Our cognitive limitations lead to probability distortions and to subsequent errors in decision-making, according to new research.
The chances of a commercial airliner crashing are vanishingly small—and yet many people are uncomfortable flying. Vaccination for many common childhood diseases entail almost no risk—but parents still worry.
Human perception of probabilities—especially very small and very large probabilities—can be markedly distorted and these distortions can lead to potentially disastrous decisions.
But why we distort probability is unclear. While the question has been previously studied, there is no consensus on its causes.
For the new study, researchers developed a model of human cognitive limitations and tested its predictions experimentally.
The researchers initiated the analysis by examining the nature of distortions as a potential clue for explaining this phenomenon.
“Probability distortion limits human performance in many tasks, and we conjectured that the observed changes in probability distortion with task was a kind of partial compensation for human limitations,” explains Laurence Maloney, a professor in the psychology department and Center for Neural Science at New York University.

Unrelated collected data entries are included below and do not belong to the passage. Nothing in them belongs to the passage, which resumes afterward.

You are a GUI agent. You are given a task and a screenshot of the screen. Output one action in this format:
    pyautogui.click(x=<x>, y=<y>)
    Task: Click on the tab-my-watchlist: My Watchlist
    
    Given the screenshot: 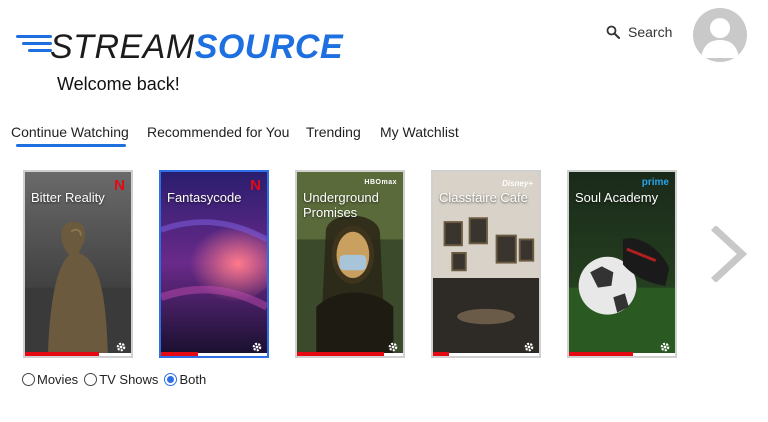 What is the action you would take?
    pyautogui.click(x=420, y=132)
    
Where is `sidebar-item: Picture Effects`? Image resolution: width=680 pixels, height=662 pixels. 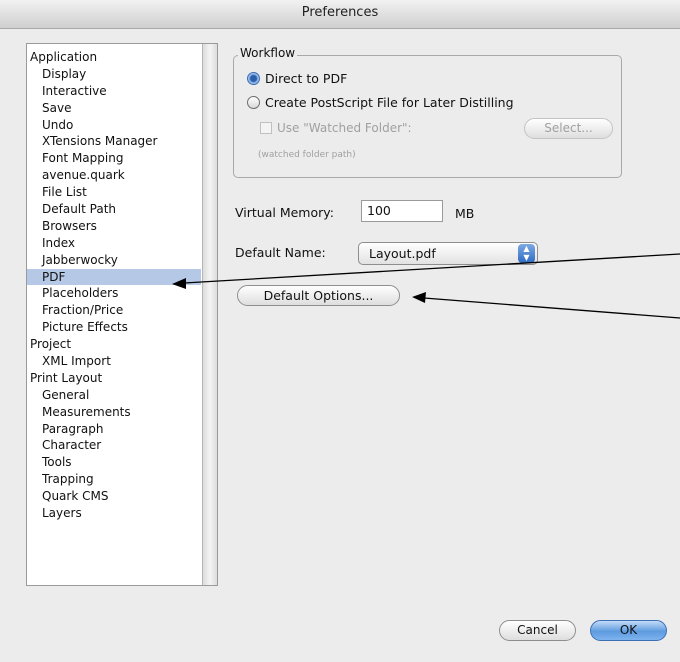 sidebar-item: Picture Effects is located at coordinates (114, 328).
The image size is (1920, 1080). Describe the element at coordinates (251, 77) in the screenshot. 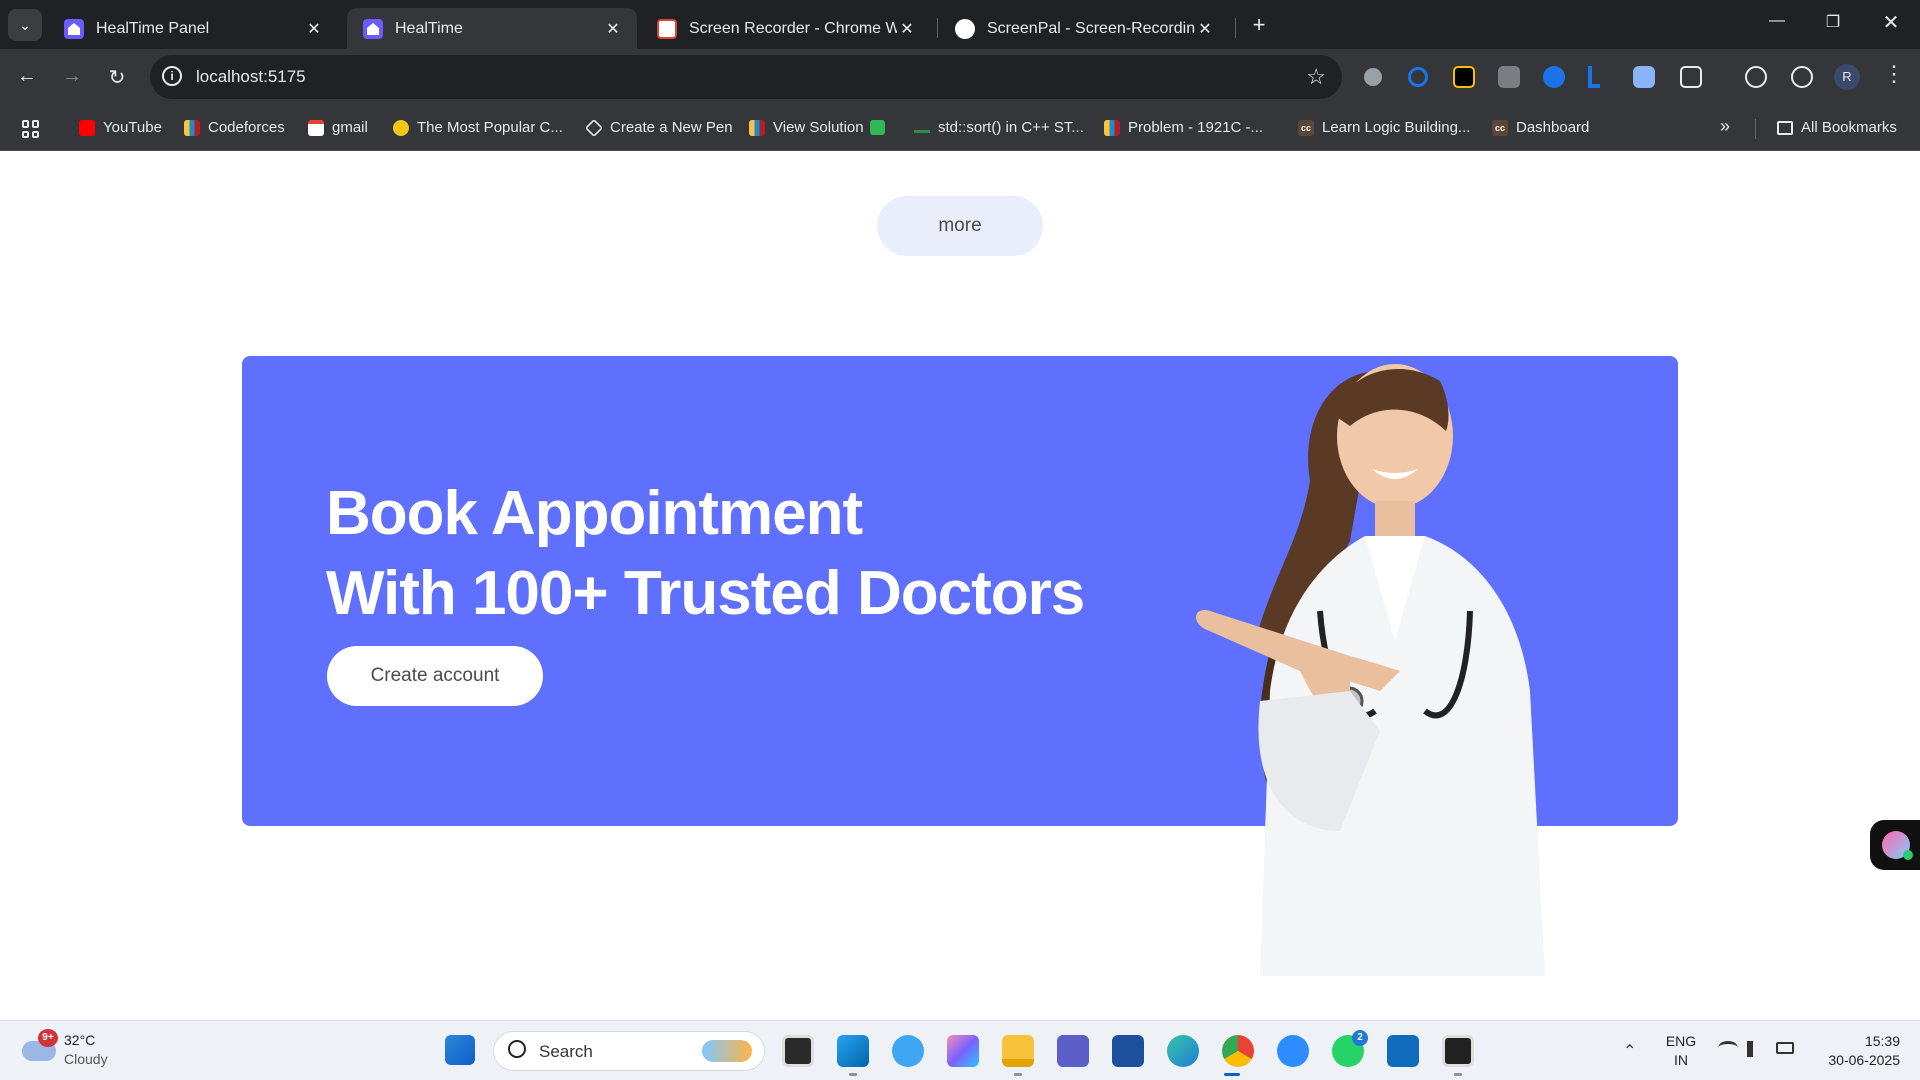

I see `url-text: localhost:5175` at that location.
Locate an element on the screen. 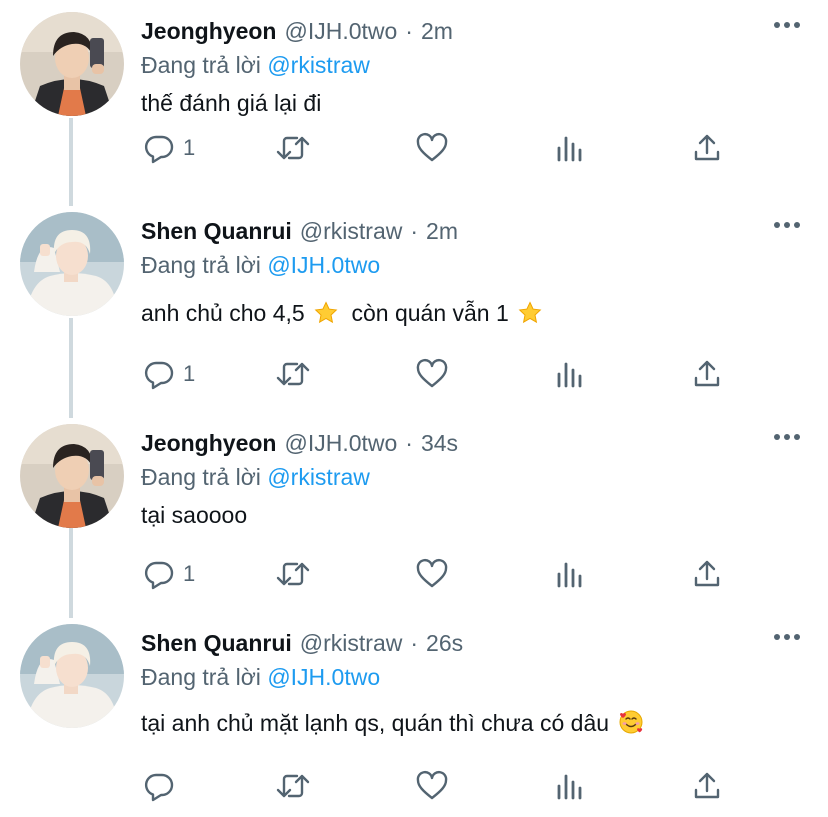 This screenshot has height=817, width=828. tweet-text-part: anh chủ cho 4,5 is located at coordinates (223, 313).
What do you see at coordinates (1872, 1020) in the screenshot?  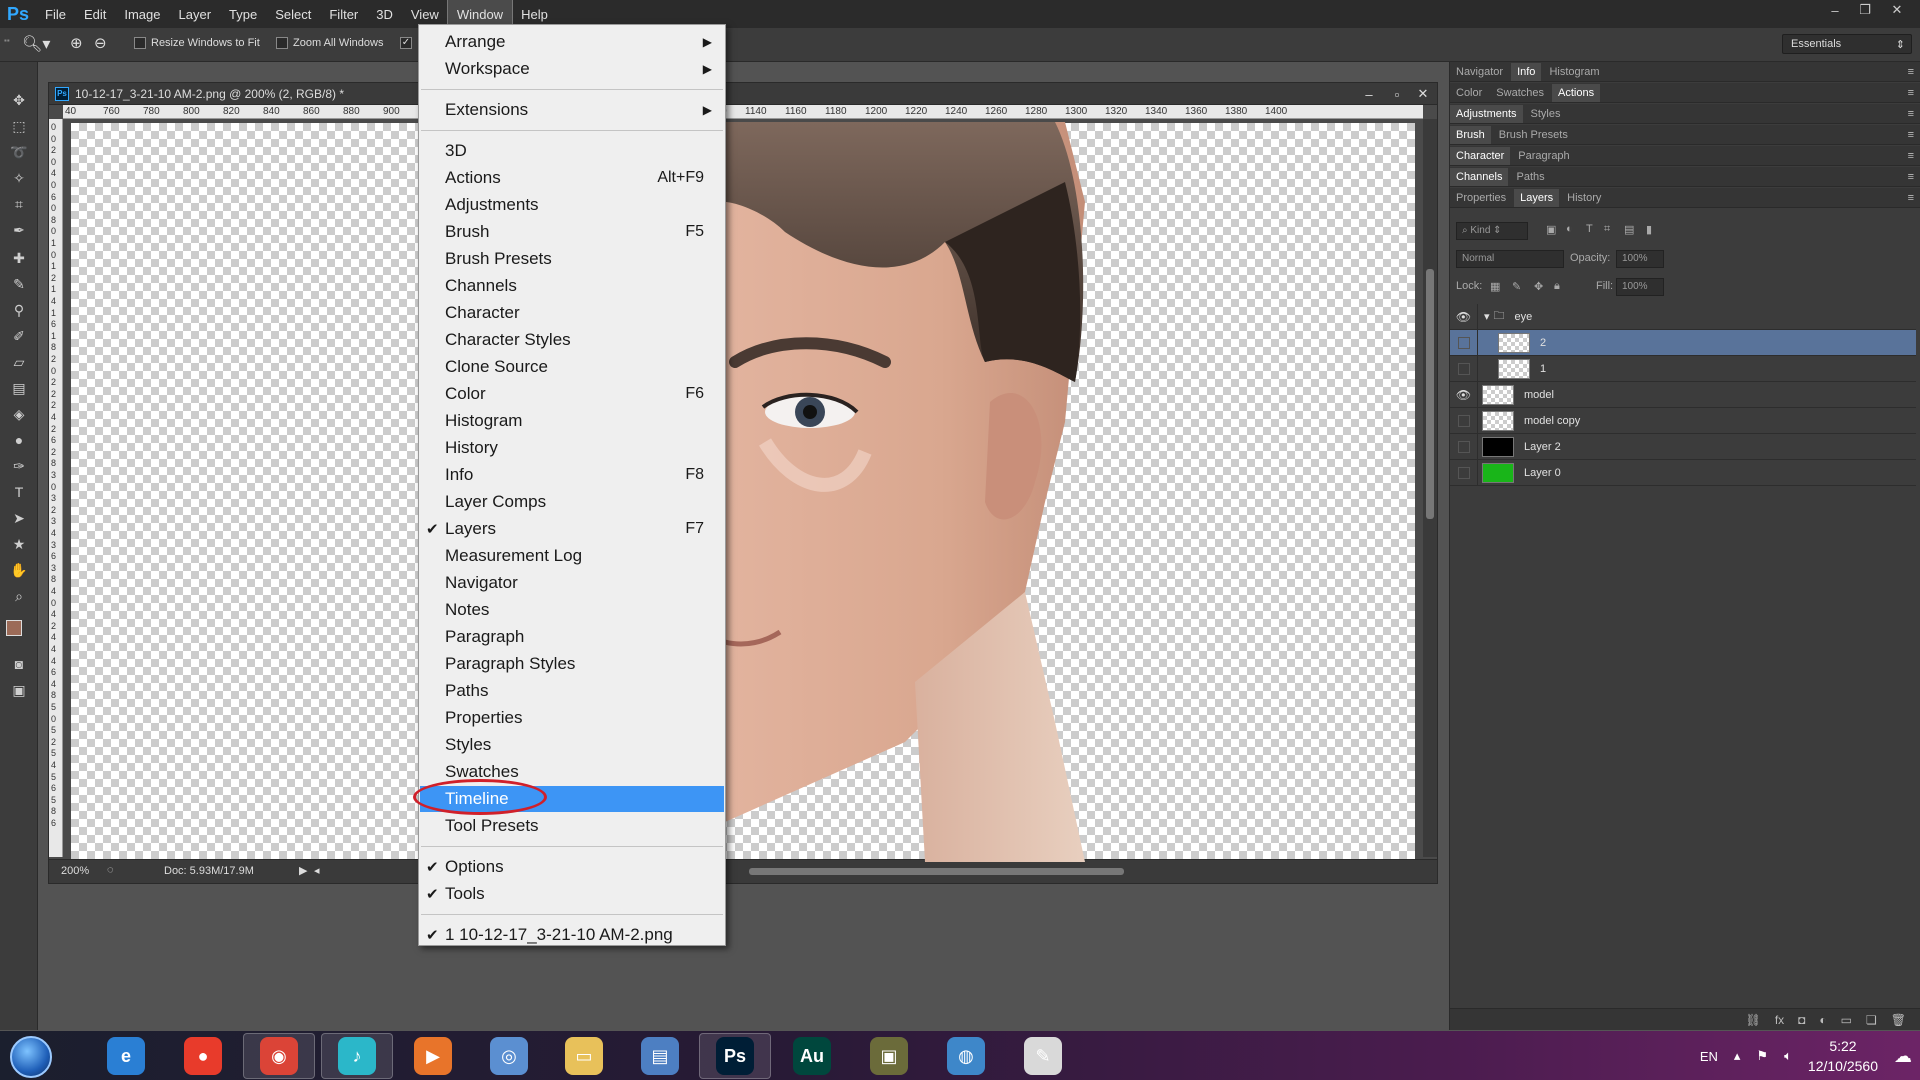 I see `new-layer-icon: ❏` at bounding box center [1872, 1020].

“A marathon runner with a sprained ankle will not run as well as she might have with ankle intact, but the awkward, limping gait we observe could in fact be an optimal compensation for injury,” Maloney says.
The key step in the model is the recoding of probabilities that depends on the range of probabilities in a task.
“Much like a variable magnification microscope, the brain can represent a wide range of probabilities, but not very accurately, or a narrow range at high precision,” explains Maloney.
“If, for example, a task involves reasoning about the probability of various causes of death, for example, then the probabilities are all very small (thankfully) and small differences are important. We can set the microscope to give us high resolution over a limited window of very small probabilities. In another task we might accept less precision in return for the ability to represent a much wider range of probabilities.”
The researchers set out to test this model in two experiments, one in which subjects made typical economic decisions under risk (e.g. choosing between a 50:50 chance of $200 and the certainty of $70) and one involving judgements of relative frequency (the relative frequency of black and white dots appearing on a computer screen).
The two experiments together tapped into the basic ways we use probability and frequency in everyday life. The researchers found that their model predicted human performance far better than any previous model.
They discovered that—like the marathon runner—people’s limitations were costly but, subject to those limitations, we do as well as we possibly can.
Zhang and Ren are part of Peking University’s School of Psychological and Cognitive Sciences;
The research appears in the Proceedings of the National Academy of Sciences. Additional researchers from Peking University contributed to the research.
The National Eye Institute of the National Institutes of Health supported the research.